There are other considerations for nuclear plants of course: the risk of meltdown and the problem of storing the nuclear waste. The authors deal with these in detail. Their arguments are cogent and persuasive, but not definitive. No argument that there are solutions for the problems of nuclear power can be definitive until operating plants can show those solutions to actually work. But the numbers the authors provide refute the major claims made by the anti-nuclear faction. For example:

Radiation released from nuclear plants is horribly dangerous. Chernobyl killed millions. The death toll from Chernobyl is fewer than 50 people. Thyroid cancer cases are around 4,000, most of which have been cured. No one has yet died from the radiation released by the meltdowns at Fukushima Daiichi.4
There is no possible way to safely store nuclear waste until it becomes harmless. Nuclear waste (spent fuel rods) is being stored safely in cooling ponds all over the world, and also at the Waste Isolation Pilot Plant5 in New Mexico. The authors describe the plans to store the waste from two plants being built in Finland.

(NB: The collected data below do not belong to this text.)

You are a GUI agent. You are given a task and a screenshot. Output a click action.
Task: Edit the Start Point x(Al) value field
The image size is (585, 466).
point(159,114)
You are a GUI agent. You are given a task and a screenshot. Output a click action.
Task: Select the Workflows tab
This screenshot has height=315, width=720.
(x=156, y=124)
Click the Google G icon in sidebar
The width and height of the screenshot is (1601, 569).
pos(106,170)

Terrorists are bound to get some of the plutonium that reactors produce and use it to make a nuclear bomb. Theodore Taylor pointed out that terrorists having some fuel rods might — at great risk to themselves — make a crude nuclear bomb.6 But they'd still have to get the fuel rods, and security at nuclear plants is rather good. Sensible terrorists know chemical bombs are safer and almost as effective.

The authors make their case well in this book. The arguments are well organized and well supported by the numbers they present and the sources they cite. Several charts are provided along with the text. I think they could have done a better job with the charts, and that a list of figures should have been provided. They write clearly, but also more verbosely and repetitively than they might have. This is true of most anyone with an urgent message to impart. I think these are minor problems. The main thing is that they should get their facts straight. And they do. Recommended with full marks.

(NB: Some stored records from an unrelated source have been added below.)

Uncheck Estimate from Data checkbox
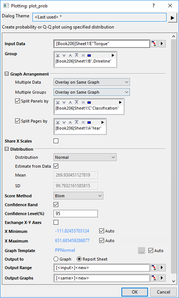This screenshot has height=298, width=179. pos(56,166)
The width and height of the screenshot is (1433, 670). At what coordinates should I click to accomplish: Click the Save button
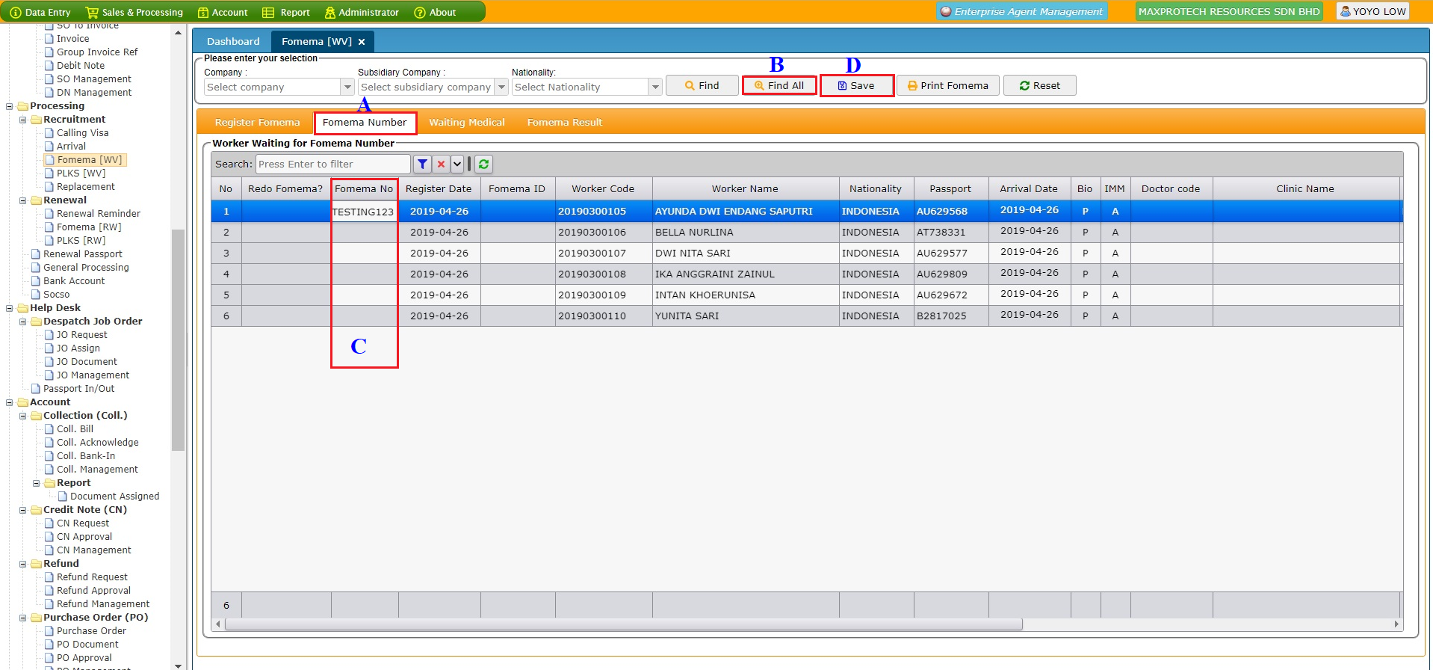(x=856, y=86)

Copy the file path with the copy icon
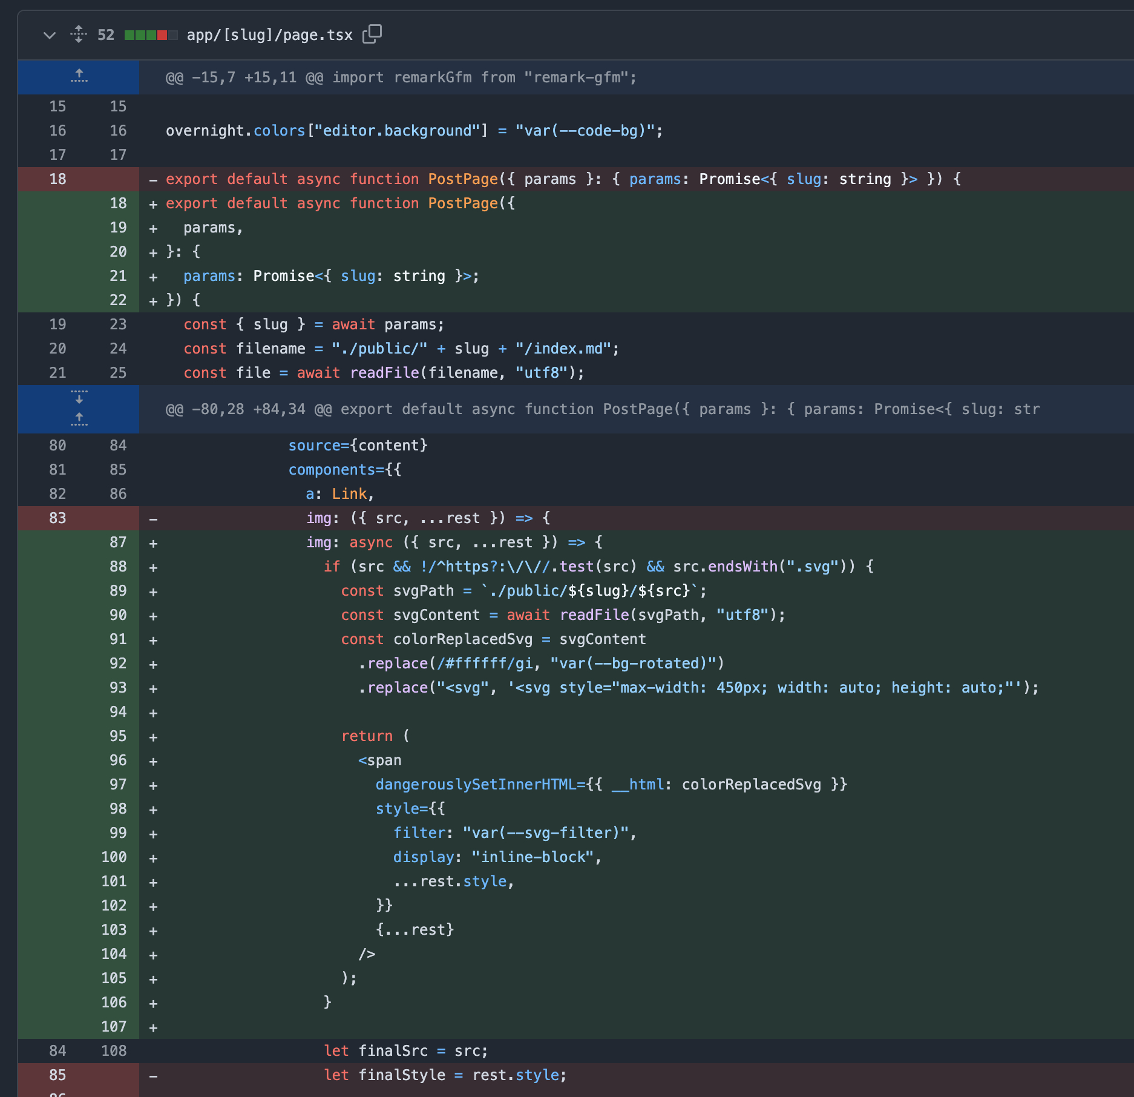pos(372,34)
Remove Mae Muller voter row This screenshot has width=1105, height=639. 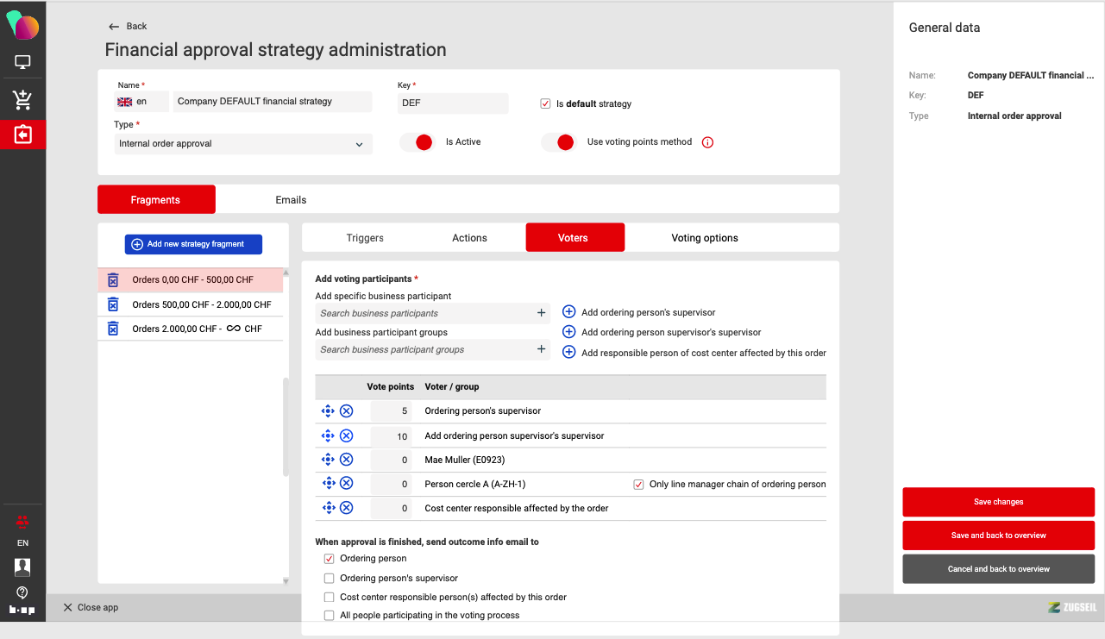[x=346, y=460]
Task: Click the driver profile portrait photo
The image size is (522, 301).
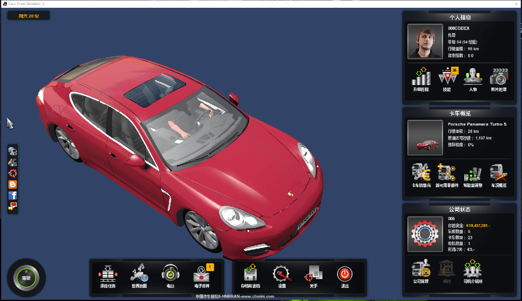Action: (425, 41)
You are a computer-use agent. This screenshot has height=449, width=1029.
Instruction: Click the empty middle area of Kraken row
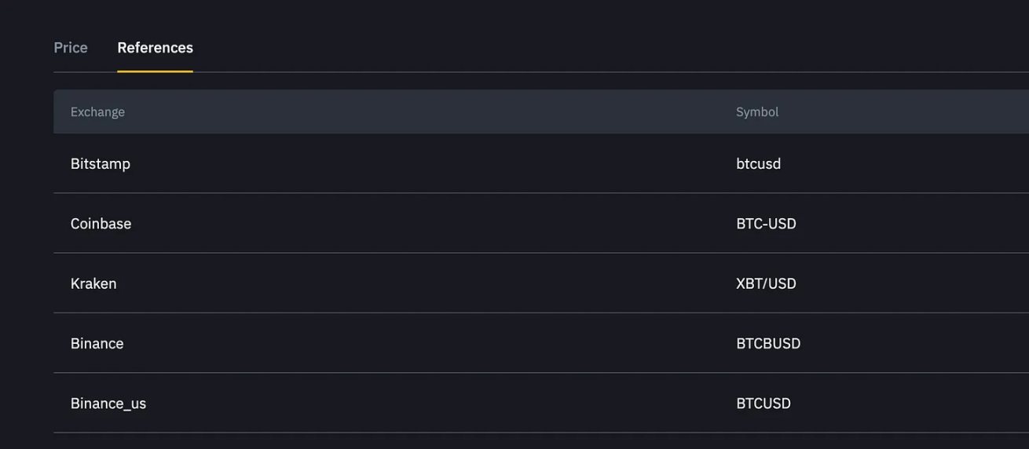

A blog and more information are found at the authors' Web site
1 Rauli Partanen is the writer. Janne M. Korhonen is the engineer, and a PhD candidate.
2 Nuclear is not completely carbon-free. Mining and refining the uranium, building the reactor facilities, making the fuel rods, and decommissioning the plants at end-of-life will use lots of fossil fuels, at least in the near term. When operating, however, a nuclear plant produces negligible amounts of carbon dioxide.
3 Built by BrightSource Energy, the Ivanpah plant has a construction budget of $1.6 billion. A conventional nuclear plant would cost roughly 8 times as much.
4 The authors write: "Because the average background radiation dose in Japan is only about two millisieverts per year, this means that two thirds of the evacuees [from the area of Fukushima Daiichi] received total doses equal to, or less than, what they would have received had they lived in Finland for a year. We hope no one mentions this to the thousands of Japanese tourists flocking to Finland each year." (Page 44) See my review of Crisis Without End for more information on claims made about Chernobyl and Fukushima by some of the people the authors mention on page 40.
5 The WIPP is described in Power to Save the World by Gwynneth Cravens.
6 See The Curve of Binding Energy by John McPhee (Farrar, Straus & Giroux, 1974). I should point out that McPhee's book questions the strength of security around nuclear materials. I can hope it has improved since that time.